» Saved data entries
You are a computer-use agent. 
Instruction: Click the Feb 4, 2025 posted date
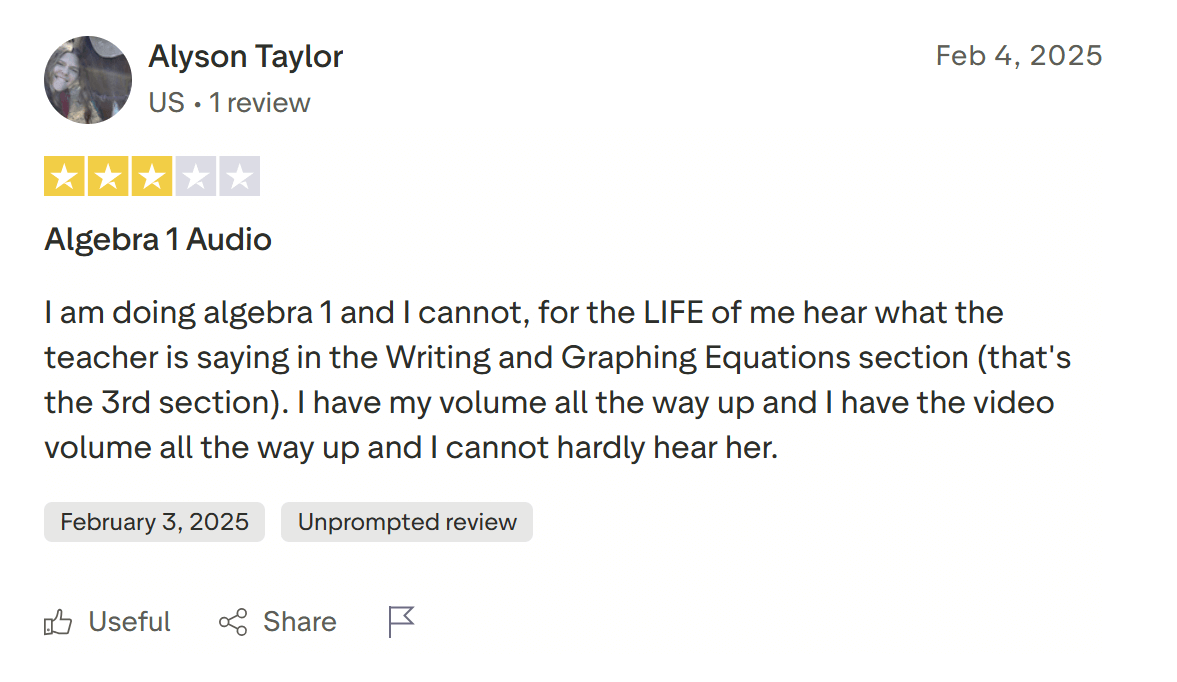click(x=1018, y=55)
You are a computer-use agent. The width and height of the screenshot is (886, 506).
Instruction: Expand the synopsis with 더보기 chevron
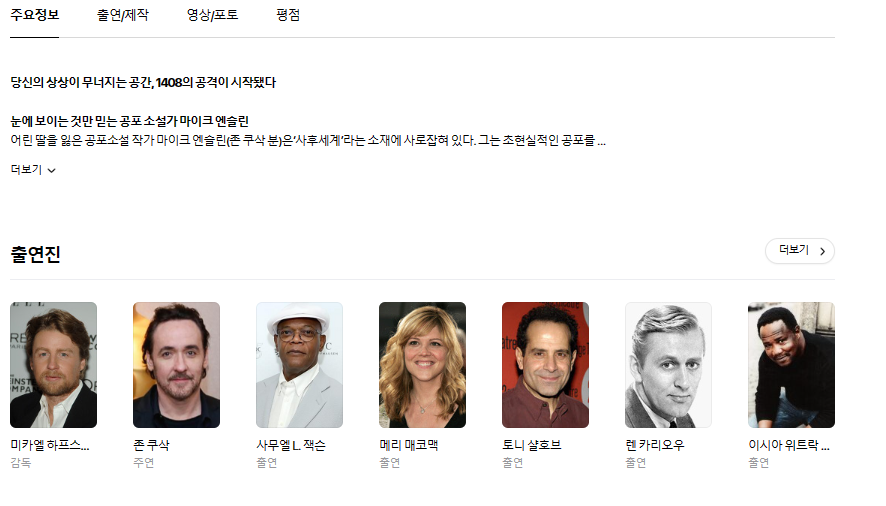pyautogui.click(x=33, y=170)

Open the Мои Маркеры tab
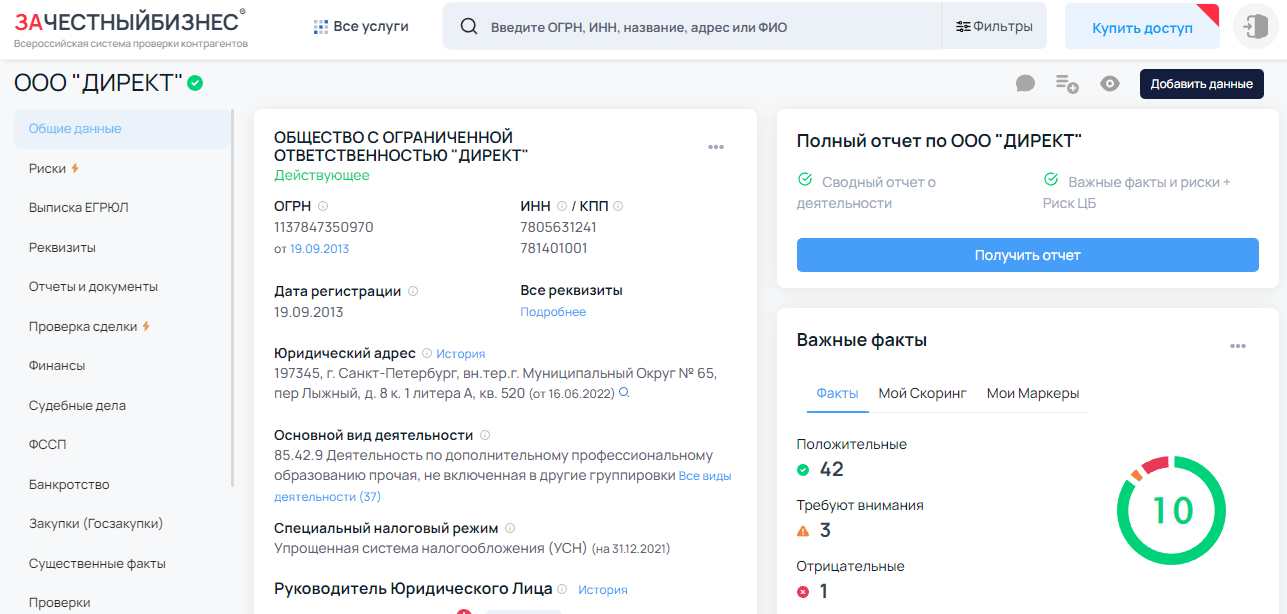[1033, 393]
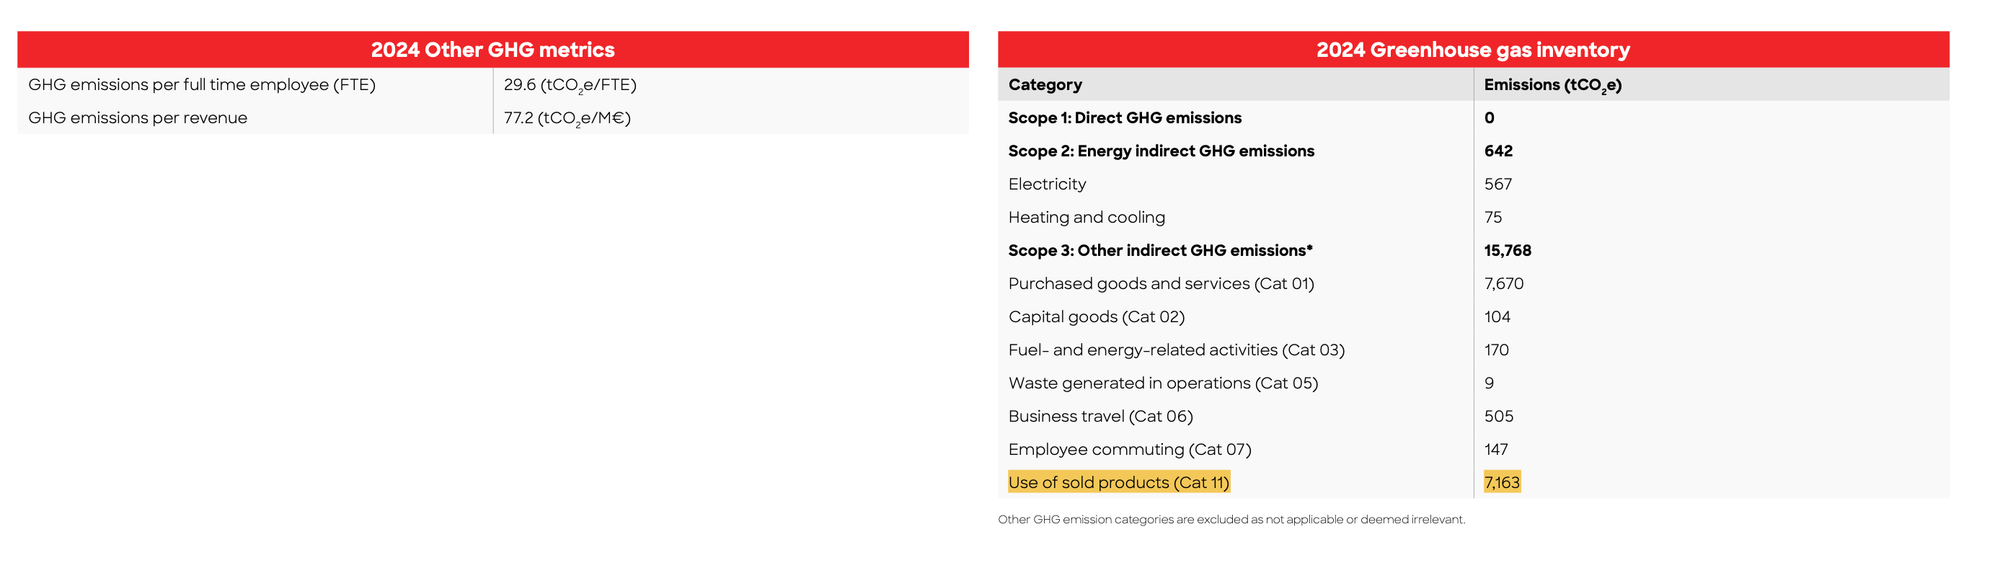Viewport: 2000px width, 568px height.
Task: Click the 2024 Other GHG metrics header
Action: click(x=493, y=50)
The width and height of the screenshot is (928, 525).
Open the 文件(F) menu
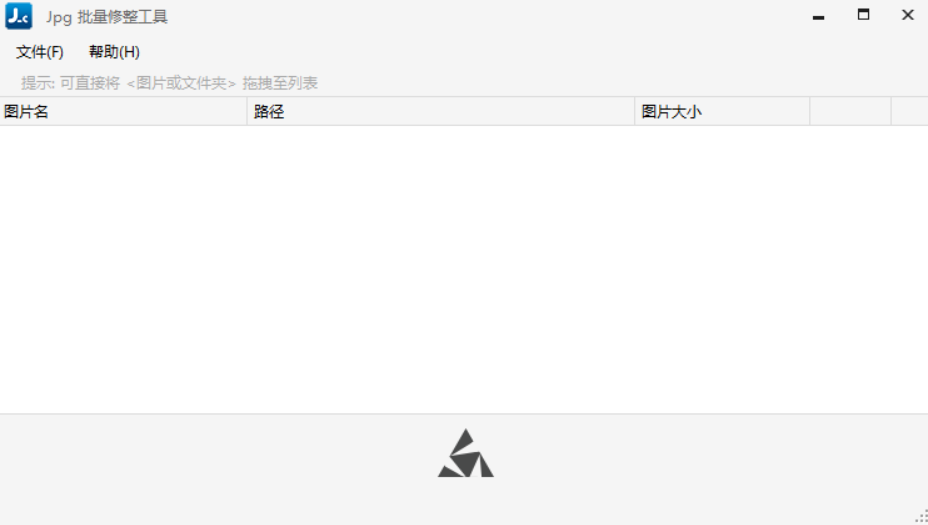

» What is required
Write out all the records again, exactly, minus any pictures.

» Answer box
You are a computer-use agent. 
Instruction: Click the Feb 4, 2025 posted date
click(x=1018, y=55)
You are a computer-use agent. The width and height of the screenshot is (886, 506).
Instruction: Expand the synopsis with 더보기 chevron
pyautogui.click(x=33, y=170)

Open the Мои Маркеры tab
[1033, 393]
Viewport: 2000px width, 568px height.
Task: Click the 2024 Other GHG metrics header
Action: click(x=493, y=50)
The width and height of the screenshot is (928, 525).
Open the 文件(F) menu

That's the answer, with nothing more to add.